Une vulnérabilité accrue par le faible nombre de colonies
Dernière mise à jour le 6 avril 2005
Aucune menace particulière ne pèse sur le Fou de Bassan, mais le faible nombre de colonies accroît sa vulnérabilité face à des événements catastrophiques de type marée noire. Ce risque est accentué par la proximité de bon nombre des colonies européennes des grandes voies de navigation maritime. Il en est de même pour les zones de pêche exploitées par l'espèce. L'utilisation fréquente par les Fous de Bassan pour construire leurs nids de débris divers jetés en mer par les pêcheurs (bouts de filets, cordes, etc.) entraîne chaque année la mort d'adultes et de poussins, empêtrés dans ces cordages. Globalement, cette mortalité artificielle reste pour le moment limitée.
Colonie de fous au Rouzic
Le développement de la colonie de Fous de Bassan sur Rouzic (Côtes d'Armor) a eu un impact ponctuel sur les Mouettes tridactyles, les fulmars et les guillemots, qui ont déserté les zones se situant en contrebas de la colonie, dont les corniches étaient progressivement comblées par les fientes et des débris divers. Ces espèces se sont alors déplacées vers d'autres zones exemptes de dérangement.

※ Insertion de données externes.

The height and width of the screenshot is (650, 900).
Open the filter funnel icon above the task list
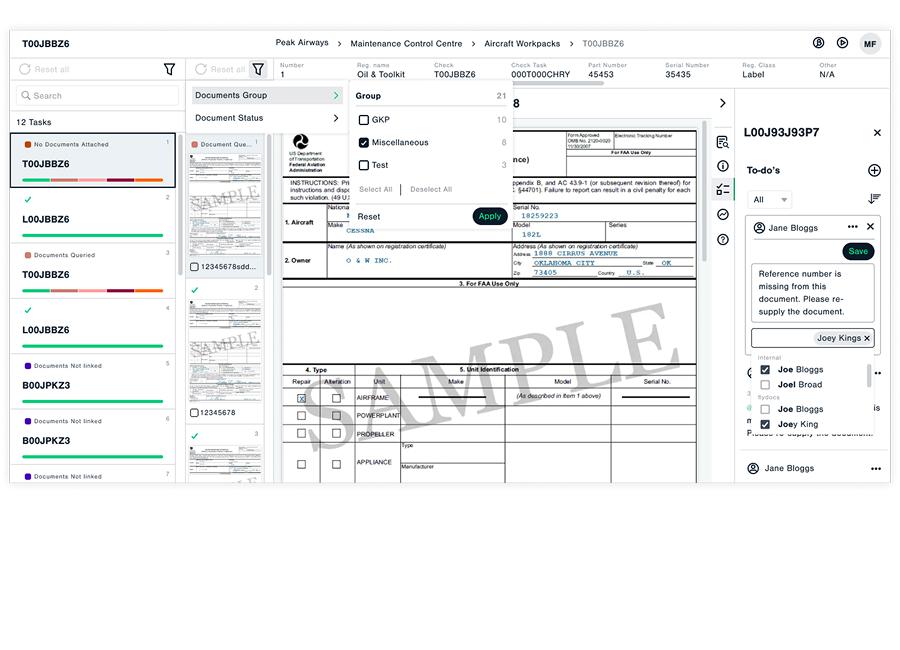point(169,69)
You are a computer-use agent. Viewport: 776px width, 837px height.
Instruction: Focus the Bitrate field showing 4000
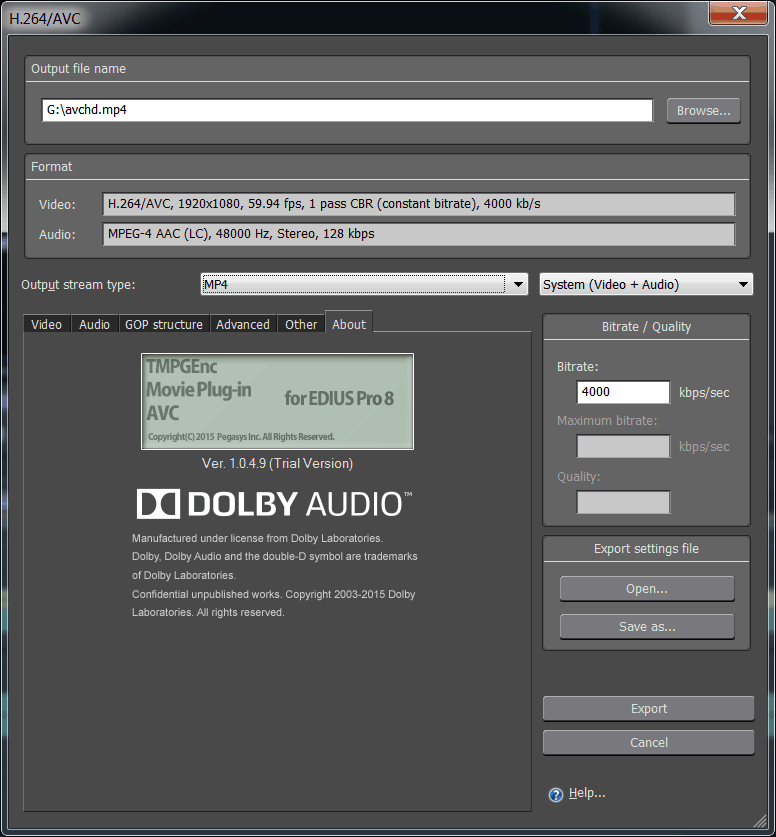[623, 392]
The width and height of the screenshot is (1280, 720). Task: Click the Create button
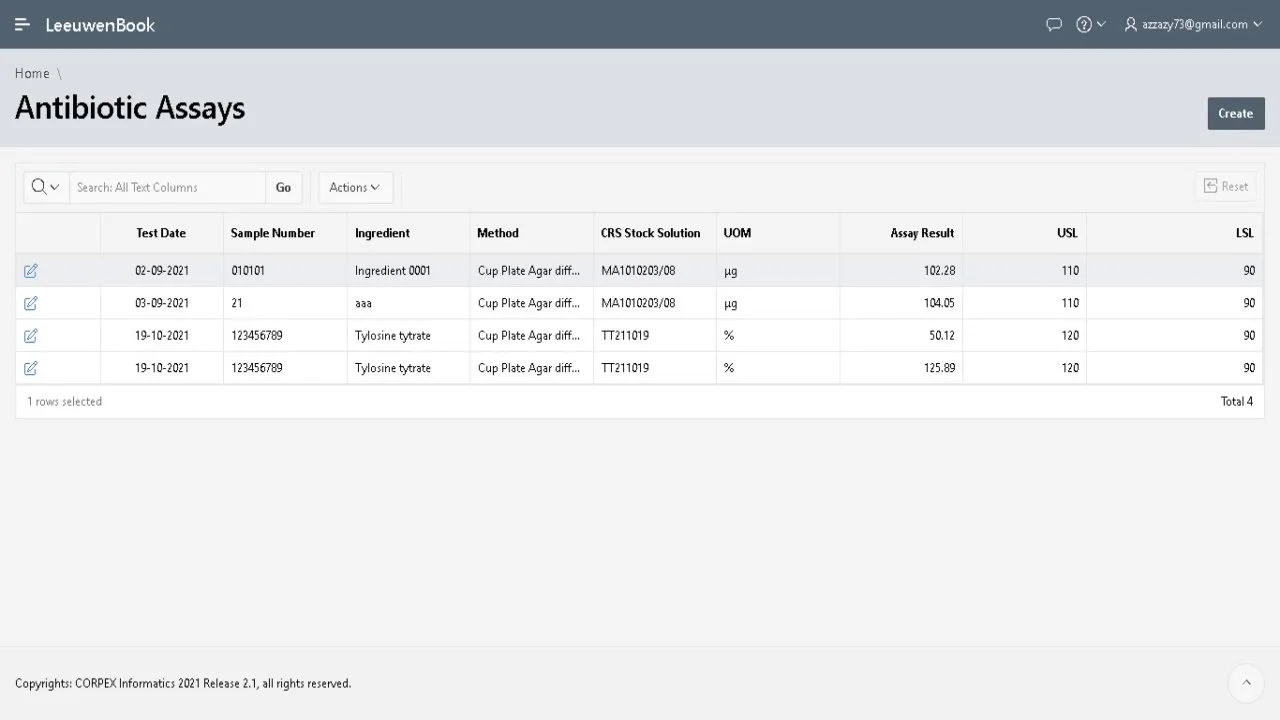coord(1235,113)
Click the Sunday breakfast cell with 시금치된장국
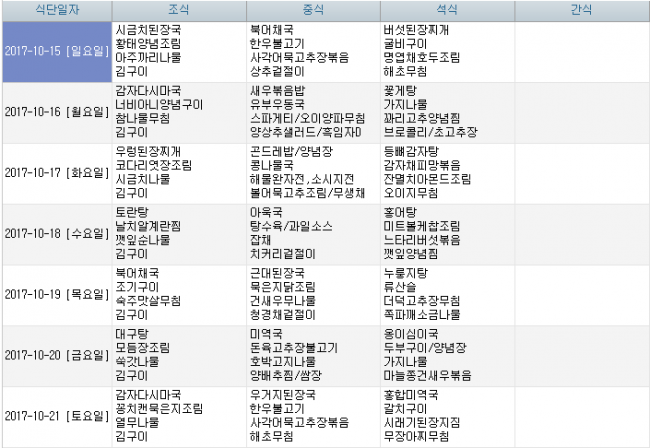This screenshot has height=448, width=650. click(178, 51)
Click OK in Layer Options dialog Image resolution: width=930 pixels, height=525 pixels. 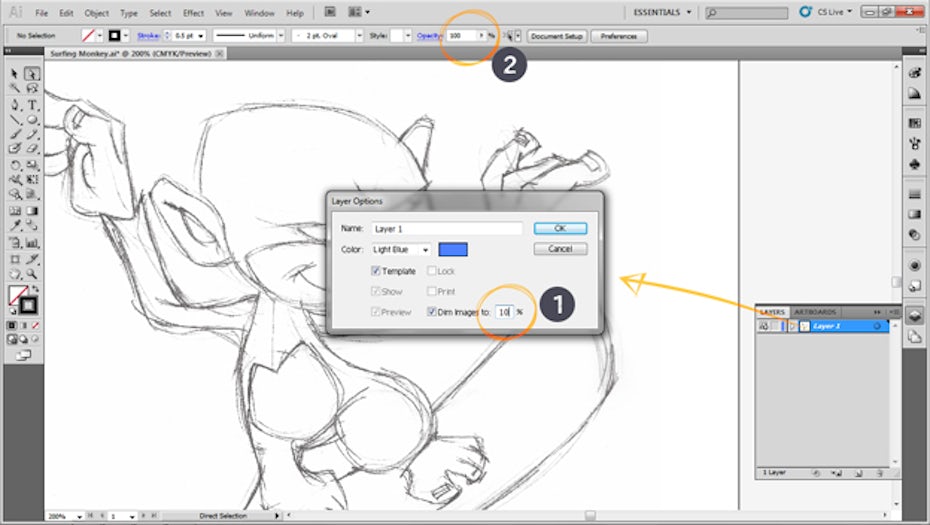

La progression spatiale de la colonie de fous, qui s'accompagne à la fois d'une réduction des zones disponibles par empiétement et d'une altération irréversible du couvert végétal puis d'une érosion du sol, pourrait cependant avoir à l'avenir un impact plus marqué sur deux espèces à reproduction souterraine : le Puffin des Anglais et le Macareux moine.